Combining Source Variables

*posted by Mosaic Data Science*

**Variable selection** is perhaps the most challenging activity in the data science lifecycle. The phrase is something of a misnomer, unless we recognize that mathematically speaking we’re selecting variables from the set of all possible variables—not just the raw source variables currently available from a given data source.[i] Among these possible variables are many combinations of source variables. When a combination of source variables turns out to be an important variable in its own right, we sometimes say that the source variables **interact**, or that one variable **mediates** another. We’ll coin the phrase **synthetic variable** to mean an independent variable that is a function of several source variables, regardless of the nature of the function.

There are several reasons to synthesize variables.

**Known or plausible relationship.** Often a synthetic variable has a natural interpretation. The product or ratio of two variables may express naturally the idea that one variable scales up or down the other’s effect. For example, body-mass index varies with one’s waist-to-height ratio. We discover such relationships through **interviews**, **literature review,** **data-source review** (including third-party datasets), and **data visualization**.[ii]

**Dimensionality reduction.** Especially when dealing with big data, we’d like to minimize the number of independent variables in a model, so we use a **dimensionality reduction** technique that combines many source variables into a few more powerful synthetic variables.[iii] Dimensionality reduction is common in the **bag of words**[iv] approach to text mining.

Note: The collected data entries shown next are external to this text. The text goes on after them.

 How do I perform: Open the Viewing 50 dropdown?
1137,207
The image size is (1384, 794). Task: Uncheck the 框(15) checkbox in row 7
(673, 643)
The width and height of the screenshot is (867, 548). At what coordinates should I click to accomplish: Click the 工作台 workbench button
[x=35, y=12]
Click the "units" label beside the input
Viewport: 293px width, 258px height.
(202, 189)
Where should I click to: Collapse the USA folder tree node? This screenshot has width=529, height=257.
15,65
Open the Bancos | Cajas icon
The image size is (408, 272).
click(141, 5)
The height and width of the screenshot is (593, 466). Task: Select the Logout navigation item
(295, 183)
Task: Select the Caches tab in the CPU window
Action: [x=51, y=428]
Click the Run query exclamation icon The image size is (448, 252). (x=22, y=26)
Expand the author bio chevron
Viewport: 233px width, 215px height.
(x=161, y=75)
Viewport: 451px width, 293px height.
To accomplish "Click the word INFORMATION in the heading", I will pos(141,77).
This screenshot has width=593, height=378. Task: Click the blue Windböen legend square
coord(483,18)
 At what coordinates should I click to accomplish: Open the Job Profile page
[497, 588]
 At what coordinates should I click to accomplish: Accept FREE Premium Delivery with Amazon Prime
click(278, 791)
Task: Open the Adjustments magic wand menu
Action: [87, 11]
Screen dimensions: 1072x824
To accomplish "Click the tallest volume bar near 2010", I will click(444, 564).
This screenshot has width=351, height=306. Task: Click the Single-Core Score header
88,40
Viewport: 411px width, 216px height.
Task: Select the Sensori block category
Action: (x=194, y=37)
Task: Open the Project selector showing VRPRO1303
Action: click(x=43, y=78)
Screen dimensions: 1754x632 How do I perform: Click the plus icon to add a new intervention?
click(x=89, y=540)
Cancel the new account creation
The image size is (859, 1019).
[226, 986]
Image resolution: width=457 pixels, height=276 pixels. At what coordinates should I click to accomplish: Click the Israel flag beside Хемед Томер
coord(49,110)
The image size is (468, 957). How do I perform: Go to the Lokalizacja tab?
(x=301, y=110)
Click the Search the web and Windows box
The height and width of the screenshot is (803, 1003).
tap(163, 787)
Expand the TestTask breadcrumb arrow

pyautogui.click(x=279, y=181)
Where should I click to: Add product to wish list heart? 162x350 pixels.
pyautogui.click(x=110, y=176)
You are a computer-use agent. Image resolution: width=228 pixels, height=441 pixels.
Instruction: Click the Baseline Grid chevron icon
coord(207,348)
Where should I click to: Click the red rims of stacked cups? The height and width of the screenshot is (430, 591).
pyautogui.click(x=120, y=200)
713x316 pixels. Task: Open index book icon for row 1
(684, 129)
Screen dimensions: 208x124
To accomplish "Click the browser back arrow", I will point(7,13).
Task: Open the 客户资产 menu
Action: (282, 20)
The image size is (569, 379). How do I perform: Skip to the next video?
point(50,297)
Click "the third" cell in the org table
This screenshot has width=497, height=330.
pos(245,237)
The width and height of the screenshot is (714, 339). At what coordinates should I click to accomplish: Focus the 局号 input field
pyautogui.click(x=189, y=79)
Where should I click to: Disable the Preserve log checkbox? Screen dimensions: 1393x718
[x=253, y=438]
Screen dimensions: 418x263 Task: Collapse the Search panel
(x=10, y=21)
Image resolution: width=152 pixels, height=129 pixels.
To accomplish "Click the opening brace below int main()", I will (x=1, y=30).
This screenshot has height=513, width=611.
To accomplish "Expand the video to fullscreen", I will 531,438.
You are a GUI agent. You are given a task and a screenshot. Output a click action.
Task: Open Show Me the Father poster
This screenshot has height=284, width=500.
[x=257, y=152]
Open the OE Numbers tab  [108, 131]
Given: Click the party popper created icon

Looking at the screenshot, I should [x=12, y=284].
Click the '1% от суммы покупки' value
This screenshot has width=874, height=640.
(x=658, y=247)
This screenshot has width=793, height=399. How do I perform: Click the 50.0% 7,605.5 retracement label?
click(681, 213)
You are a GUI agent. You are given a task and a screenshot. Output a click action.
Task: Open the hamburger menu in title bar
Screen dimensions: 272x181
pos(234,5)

**Relationship discovery.** In some cases we don’t know beforehand which functional forms best fit the data. We want to cast a wide net, to maximize goodness of fit. For small sets of source variables in polynomial models of at most third order[v] (which may contain synthetic variables that are cross-product terms of the form x_{i}^{m}x_{j}^{n}), we can use standard goodness-of-fit tests in an **exhaustive search** of the possible model forms, and test the importance of cross-product terms within the best fitting models. When we have many source variables (perhaps after enriching our data with third-party datasets), or when we want to explore a broader set of possible functional forms, we may use exhaustive search, heuristic search, stochastic search, or MapReduce to synthesize variables while constructing and evaluating models.

This post underscores some important features of the variable-selection process generally (including variable synthesis):

**A model’s power derives from all of its input variables together.**One measures the*incremental*contribution (importance) of a single variable to the model, given that certain other variables are already in the model. One does not generally attempt to measure a variable’s importance in the abstract.[vi]

**A variable’s contribution also depends on the type of model.**The same variable may contribute more or less in an ordinary linear regression than in a piecewise-linear regression, for example.

**There is a great deal of interplay between variable selection and model selection.**While there are model-independent measures of variable importance, the safest course is to measure variable contribution within the context of a given model type.

**In business data science, one must ultimately measure variable importance in economic terms.**Seeing the optimization problem implicit in a business data science problem is critical to get the right measure of variable importance. Variable A may have less predictive power than variable B by some measure, but still have more influence on the business’ optimization criterion.

## Description

Here is the general pattern one employs in variable selection:

- Discover (or synthesize) a variable to test.
- Add the variable to the current collection of variables.
- Test the collection’s modeling power.
- If you’ve reached a stopping condition (the power is high enough, or you’re out of resources), stop.
- Otherwise, return to step 1.

This procedure is often embedded in a similar procedure that tests different types of models, measuring goodness of fit or degree of optimality for each tested model. When both procedures are complex enough to involve automated search, the searches are often combined in a single algorithm.[vii]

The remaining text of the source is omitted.